╭─ PAGE EXCERPT

15. Events after the balance sheet date
Fundraising
Placing
In July 2016, the Company completed a Placing of 1,538,461,538
ordinary shares of 0.01p at a price of 0.065p per Ordinary Share
from new investors, to raise GBP1 million (before expenses).
YAGM Loan Facility Draw-Down
In July 2016, the Company drew down a further US$0.45 million
from its loan facility with YA Global Master ("YAGM"). Following
the Loan Facility draw-down, the balance stands at US$2.1 million
with a further US$1.85 million available for draw-down.
Issue of Shares to Manica Creditors
In July 2016, the Company agreed as per the terms of the Manica
acquisition, to settle Manica Creditors amounting to US$0.78
million through the issue 600,694,007 new ordinary shares of 0.01p
at a price of 0.0098p.

╰─
╭─ ENTRIES PROVIDED

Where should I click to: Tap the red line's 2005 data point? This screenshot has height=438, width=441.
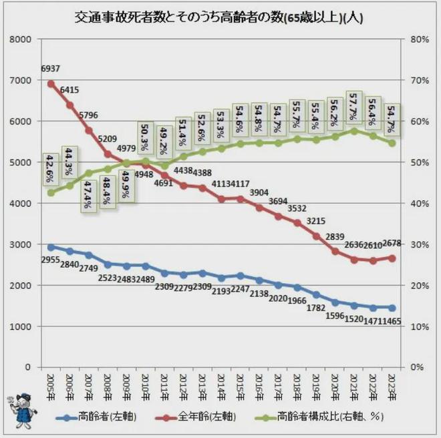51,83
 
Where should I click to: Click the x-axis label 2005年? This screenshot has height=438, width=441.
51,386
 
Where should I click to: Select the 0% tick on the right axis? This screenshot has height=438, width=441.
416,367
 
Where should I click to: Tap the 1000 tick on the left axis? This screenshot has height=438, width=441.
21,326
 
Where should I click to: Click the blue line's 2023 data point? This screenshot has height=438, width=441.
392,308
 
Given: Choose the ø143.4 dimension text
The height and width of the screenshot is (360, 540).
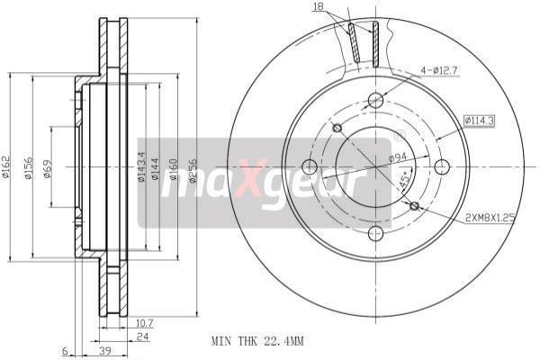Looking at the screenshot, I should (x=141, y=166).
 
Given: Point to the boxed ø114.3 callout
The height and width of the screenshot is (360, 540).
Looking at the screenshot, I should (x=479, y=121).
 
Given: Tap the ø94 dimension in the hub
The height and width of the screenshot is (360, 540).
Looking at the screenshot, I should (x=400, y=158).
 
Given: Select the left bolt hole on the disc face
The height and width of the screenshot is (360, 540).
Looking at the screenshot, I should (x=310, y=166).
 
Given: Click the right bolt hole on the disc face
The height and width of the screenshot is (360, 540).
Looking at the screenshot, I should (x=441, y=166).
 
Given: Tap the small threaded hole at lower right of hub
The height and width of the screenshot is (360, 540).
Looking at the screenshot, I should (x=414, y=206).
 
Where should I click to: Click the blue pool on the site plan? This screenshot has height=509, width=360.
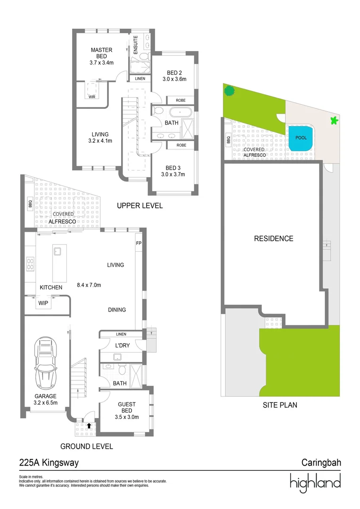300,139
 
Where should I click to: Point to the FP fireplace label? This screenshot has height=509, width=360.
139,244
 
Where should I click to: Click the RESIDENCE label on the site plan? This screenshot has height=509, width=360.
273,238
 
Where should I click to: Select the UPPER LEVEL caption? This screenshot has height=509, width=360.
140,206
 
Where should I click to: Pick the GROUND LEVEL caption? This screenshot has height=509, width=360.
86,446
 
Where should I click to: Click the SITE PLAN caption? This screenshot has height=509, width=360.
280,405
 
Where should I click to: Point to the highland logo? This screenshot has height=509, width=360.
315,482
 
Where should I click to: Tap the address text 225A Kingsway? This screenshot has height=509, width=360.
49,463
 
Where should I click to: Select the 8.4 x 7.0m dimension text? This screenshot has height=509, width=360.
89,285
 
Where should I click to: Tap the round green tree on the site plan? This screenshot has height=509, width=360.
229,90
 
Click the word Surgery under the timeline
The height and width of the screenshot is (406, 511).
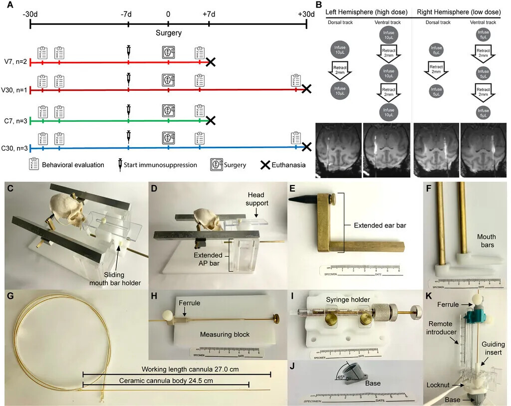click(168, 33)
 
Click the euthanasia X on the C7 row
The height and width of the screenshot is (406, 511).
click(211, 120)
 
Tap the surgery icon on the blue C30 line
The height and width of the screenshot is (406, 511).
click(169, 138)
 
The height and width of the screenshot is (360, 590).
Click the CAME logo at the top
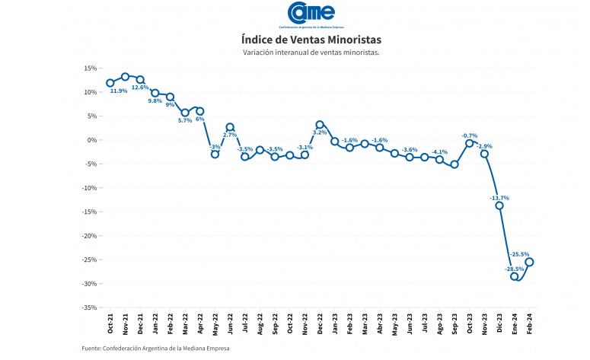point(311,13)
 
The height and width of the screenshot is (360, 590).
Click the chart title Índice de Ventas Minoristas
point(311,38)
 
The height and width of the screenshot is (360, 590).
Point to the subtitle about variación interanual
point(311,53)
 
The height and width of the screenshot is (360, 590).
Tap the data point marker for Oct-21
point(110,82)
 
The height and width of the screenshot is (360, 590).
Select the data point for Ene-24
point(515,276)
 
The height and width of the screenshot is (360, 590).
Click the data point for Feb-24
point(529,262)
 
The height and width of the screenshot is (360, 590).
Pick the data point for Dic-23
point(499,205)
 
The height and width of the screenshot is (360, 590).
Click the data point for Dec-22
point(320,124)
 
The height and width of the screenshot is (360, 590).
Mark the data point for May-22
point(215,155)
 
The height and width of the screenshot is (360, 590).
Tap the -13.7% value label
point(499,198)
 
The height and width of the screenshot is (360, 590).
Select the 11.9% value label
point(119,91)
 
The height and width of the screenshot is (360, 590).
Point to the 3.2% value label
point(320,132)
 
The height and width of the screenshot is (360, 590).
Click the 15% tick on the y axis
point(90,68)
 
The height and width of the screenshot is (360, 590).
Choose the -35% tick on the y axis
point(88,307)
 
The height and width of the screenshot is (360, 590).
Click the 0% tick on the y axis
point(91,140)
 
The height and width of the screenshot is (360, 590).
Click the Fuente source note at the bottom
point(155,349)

╰─
╭─ ENTRIES PROVIDED

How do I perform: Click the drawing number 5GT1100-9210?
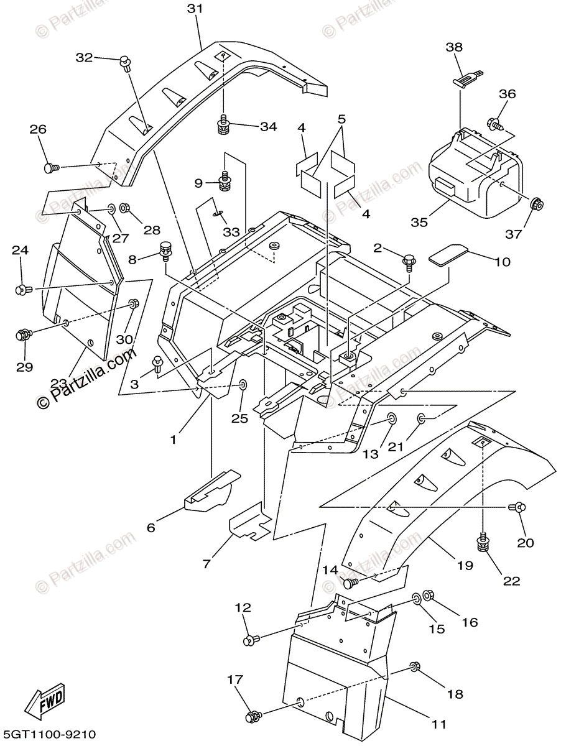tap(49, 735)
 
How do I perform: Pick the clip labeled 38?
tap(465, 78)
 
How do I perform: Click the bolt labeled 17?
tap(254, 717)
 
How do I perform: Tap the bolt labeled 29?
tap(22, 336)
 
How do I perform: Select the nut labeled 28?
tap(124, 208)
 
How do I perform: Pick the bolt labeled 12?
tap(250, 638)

╰─

**WHAT TO DO**
Reproduce the note on events after the balance sheet date, shown above, in full and word for word.

**RESPONSE TO THE EXERCISE**
15. Events after the balance sheet date
Fundraising
Placing
In July 2016, the Company completed a Placing of 1,538,461,538
ordinary shares of 0.01p at a price of 0.065p per Ordinary Share
from new investors, to raise GBP1 million (before expenses).
YAGM Loan Facility Draw-Down
In July 2016, the Company drew down a further US$0.45 million
from its loan facility with YA Global Master ("YAGM"). Following
the Loan Facility draw-down, the balance stands at US$2.1 million
with a further US$1.85 million available for draw-down.
Issue of Shares to Manica Creditors
In July 2016, the Company agreed as per the terms of the Manica
acquisition, to settle Manica Creditors amounting to US$0.78
million through the issue 600,694,007 new ordinary shares of 0.01p
at a price of 0.0098p.